Bitter fruit Later, we expanded to Bitterlemons International, which was four articles about a broader Middle East issue. We brought in Americans, Chinese, British, if they had something to say. We realised that if we let everyone join in, it would be very hostile and negative, so there was no facility to comment. But there were hackers who didn’t like what we were doing and tried to bring down the website. We were on constant alert.
We had Saudis and Libyans who wanted to take part, which was terrific. For a while we had a Bitterlemons publication on the Arab Peace Initiative and we published books and collections of the articles. By 2011, revolutions were breaking out all over the Arab world, the so-called Arab spring, and we were losing writers – not readers – who were afraid to write.
We were also losing the funders because they were saying we hadn’t made peace. That wasn’t what this was about, it was about civilised dialogue and discussion of difference, so the peacemakers could get some ideas – we never aspired to make peace. By 2012, we had closed down.
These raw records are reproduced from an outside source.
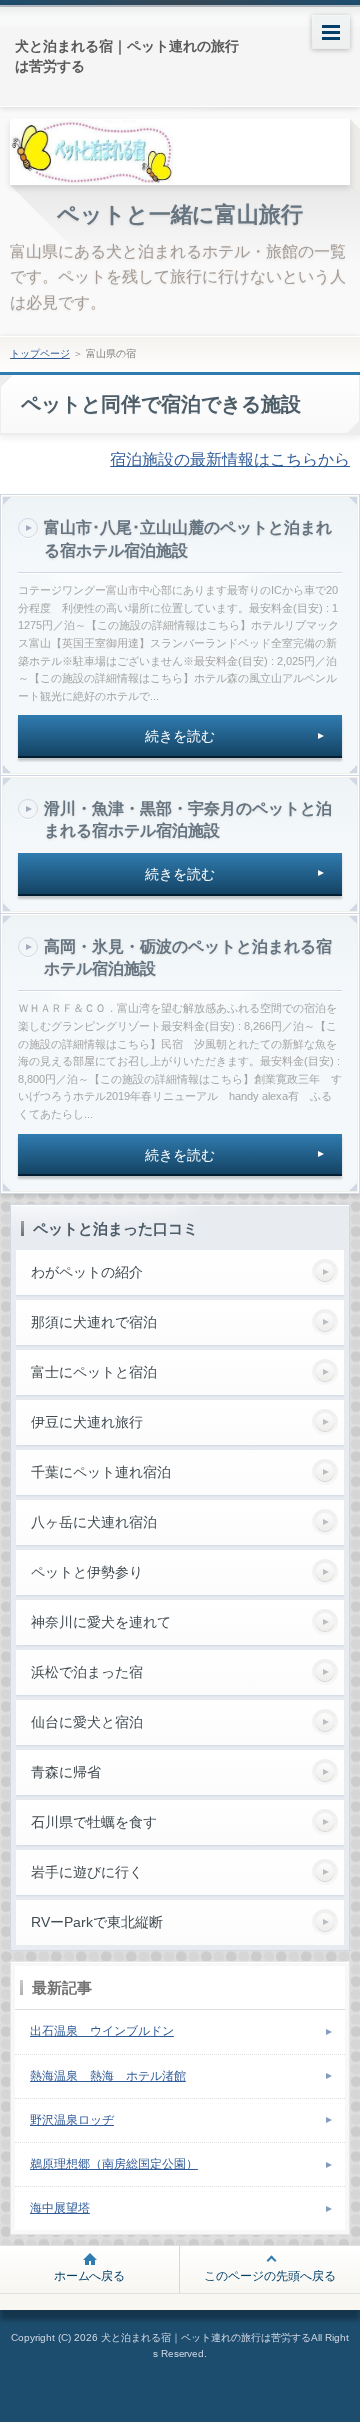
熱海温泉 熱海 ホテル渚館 (108, 2076)
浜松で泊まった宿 (87, 1672)
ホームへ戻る (90, 2276)
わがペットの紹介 (87, 1272)
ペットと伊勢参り (87, 1572)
Impossible peace This was a chance for me to write Periphery, about Israel’s relationship with the countries on the periphery of the Middle East. I write a weekly Q&A column, Hard Questions, Tough Answers – for Americans for Peace Now (the US-based sister organisation of Israel’s Shalom Achshav). I don’t think peace is possible, frankly, particularly with the Palestinians, but (Americans for Peace Now) are very pluralistic and open and host this column on their website. I’ve published another book, No End of Conflict (2016), which is about the Israeli-Palestinian issue – it’s a very depressing book. I enjoy writing very much.
Yossi Alpher was in town as a special guest at last month’s Hong Kong Jewish Film Festival.